Formellement, les partis pris déroutent au premier
abord. Invariablement trois cases horizontales par
planche et une voix off très présente voire
envahissante. Mais, passé une courte adaptation au
rythme établi par ces contraintes, le magistral dessin
de Yoann
ainsi que la beauté et la finesse de la langue
jubilatoire d'Omond
emportent le morceau et nous entraînent avec eux dans
une sarabande endiablée peuplée de personnages hauts
en couleur.
Deux grandes lignes traversent l'album :
D'une part, une société dans laquelle passéistes et
modernistes s'affrontent par presse interposée.
Opposition révélatrice d'une société fracturée mais
aussi et surtout de la vanité des discours et de ceux
qui les portent. Pédants, profiteurs, manipulateurs,
beaux parleurs, chacun porte une vision du monde qui
s'effrite dès qu'on quitte le domaine des beaux
discours, dès que la réalité se dévoile derrière
les apparences.
D'autre part, trois personnages très forts,
remarquablement campés et qui concentrent en eux, de
manière paradoxale, le désir d'échapper au monde des
apparences :
-
la
narratrice, Ariane, jeune femme bourgeoise en quête
d'identité et de sensations fortes, mais qui peine
parfois, dans un élan romantique, à dissocier le réel
de sa vie fantasmatique. Elle embrasse la cause
moderniste.

====================

## LISTE DES CONSIGNES
A. Reproduisez à l'identique le passage de la critique de l'album qui commence aux mots « Formellement, les partis » et s'arrête après les mots « en couleur. ».
B. D'après la critique de l'album, quelle cause la narratrice Ariane embrasse-t-elle ?
C. Rédigez la suite de la critique de l'album à partir de l'endroit où elle s'interrompt.
Le matériel ci-après est indépendant du texte de lecture.

## SEGMENT DE DONNÉES
====================

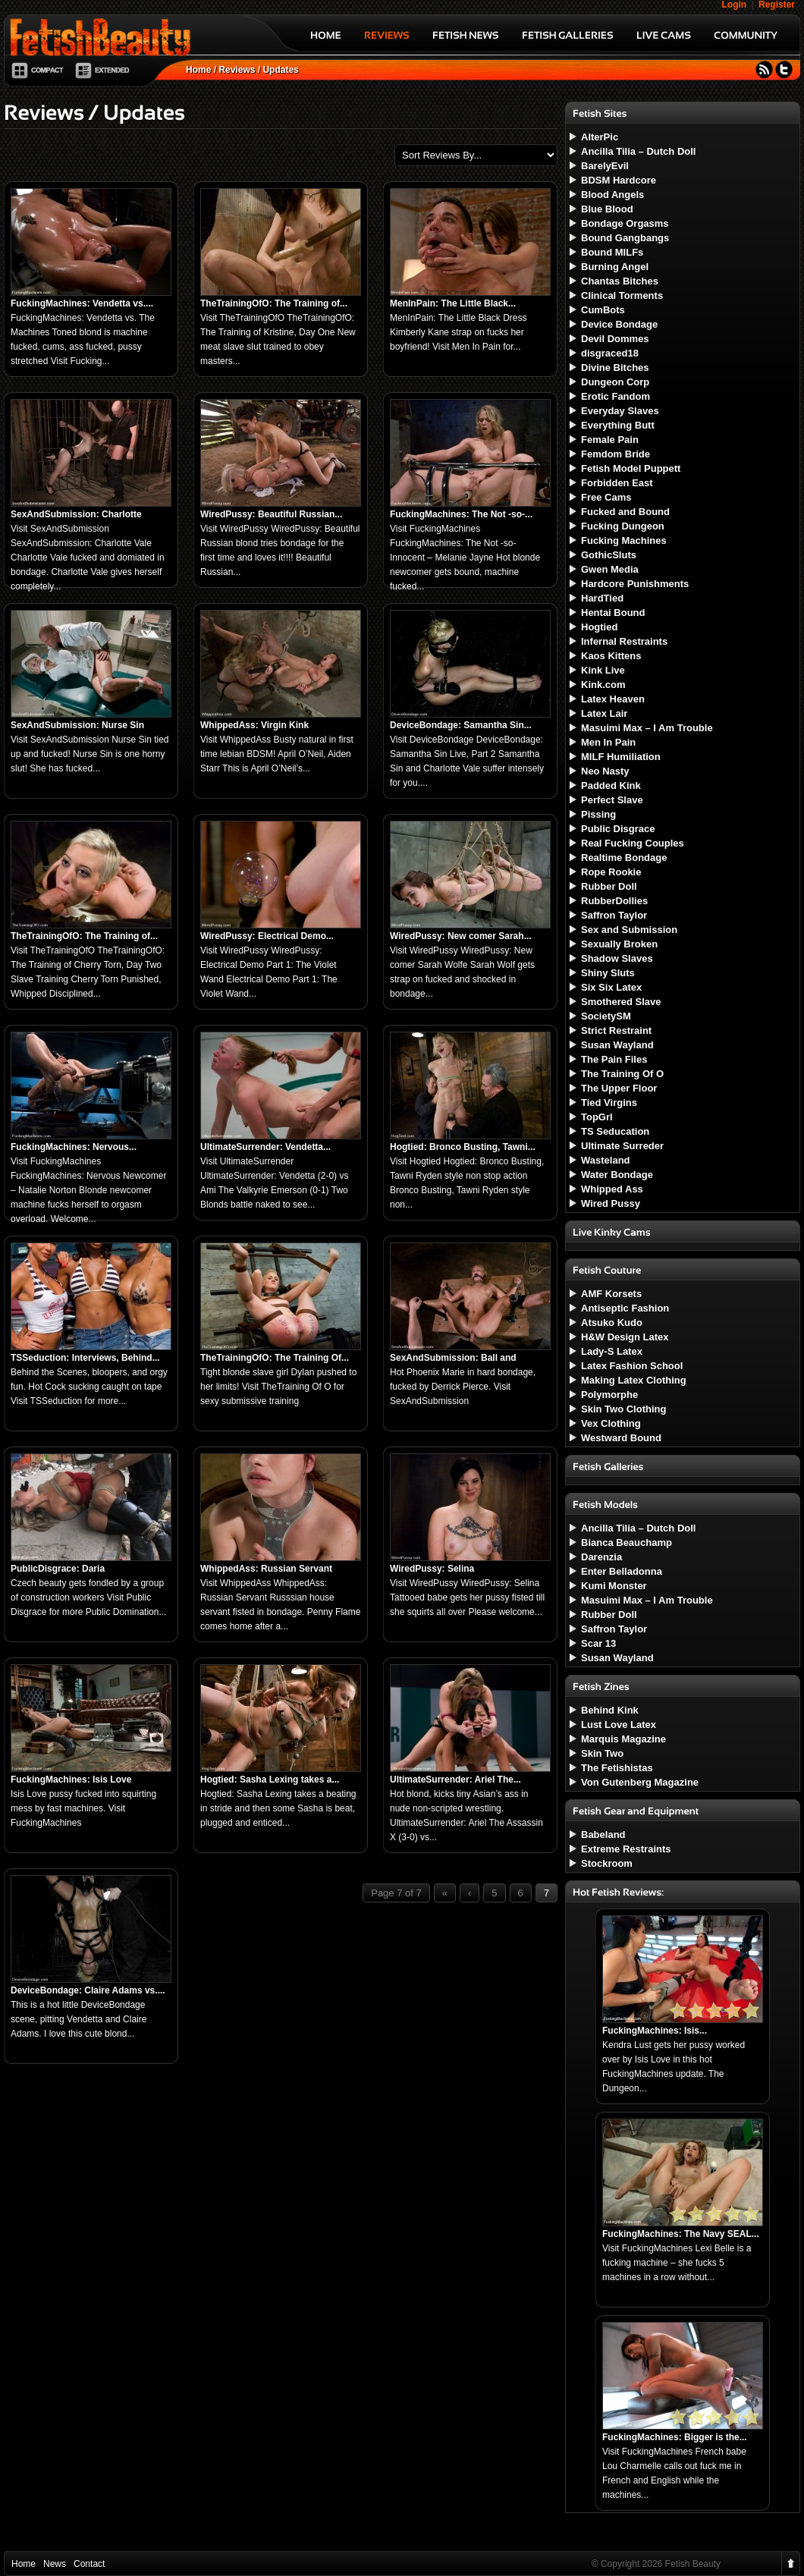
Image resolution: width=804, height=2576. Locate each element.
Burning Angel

====================

## RÉPONSES PAR CONSIGNE
A.
Formellement, les partis pris déroutent au premier
abord. Invariablement trois cases horizontales par
planche et une voix off très présente voire
envahissante. Mais, passé une courte adaptation au
rythme établi par ces contraintes, le magistral dessin
de Yoann
ainsi que la beauté et la finesse de la langue
jubilatoire d'Omond
emportent le morceau et nous entraînent avec eux dans
une sarabande endiablée peuplée de personnages hauts
en couleur.

B. Elle embrasse la cause moderniste.

C.
-
Andrée
Valentine, journaliste passéiste qui se présente aux
yeux du monde sous l'apparence d'un homme mais qui se révèle
être une lesbienne sentimentale mais lucide.
-
l'homme-mystère,
possédé par la rage et la folie sous l'emprise de la
drogue qu'on lui administre, mi-homme mi-animal.
Les deux lignes s'entremêlent et c'est la tension
sexuelle qui meut cet hétéroclite trio amoureux qui précipite
les évènements et oriente le cours du récit.
Au-delà de l'aspect rocambolesque, on perçoit une réelle
tendresse des auteurs pour leurs trois personnages
principaux, qui leur donne une grande épaisseur
et porte avec brio un récit mené avec une
intelligence sans failles.
In fine, ce sont les traits du récit d'initiation que
prend La voleuse
du Père-Fauteuil. Quand se dévoile ce qui se cache
derrière les apparences, les postures, les fantasmes et
les tentures de velours, c'est la douloureuse noirceur
du monde que l'on trouve, c'est l'enfance que l'on
quitte.
Le volume se clôt sur une superbe scène dans laquelle
Ariane, calme, tendre et subtilement mélancolique
s'abandonne provisoirement à un oubli lucide et désormais
dénué de toute innocence.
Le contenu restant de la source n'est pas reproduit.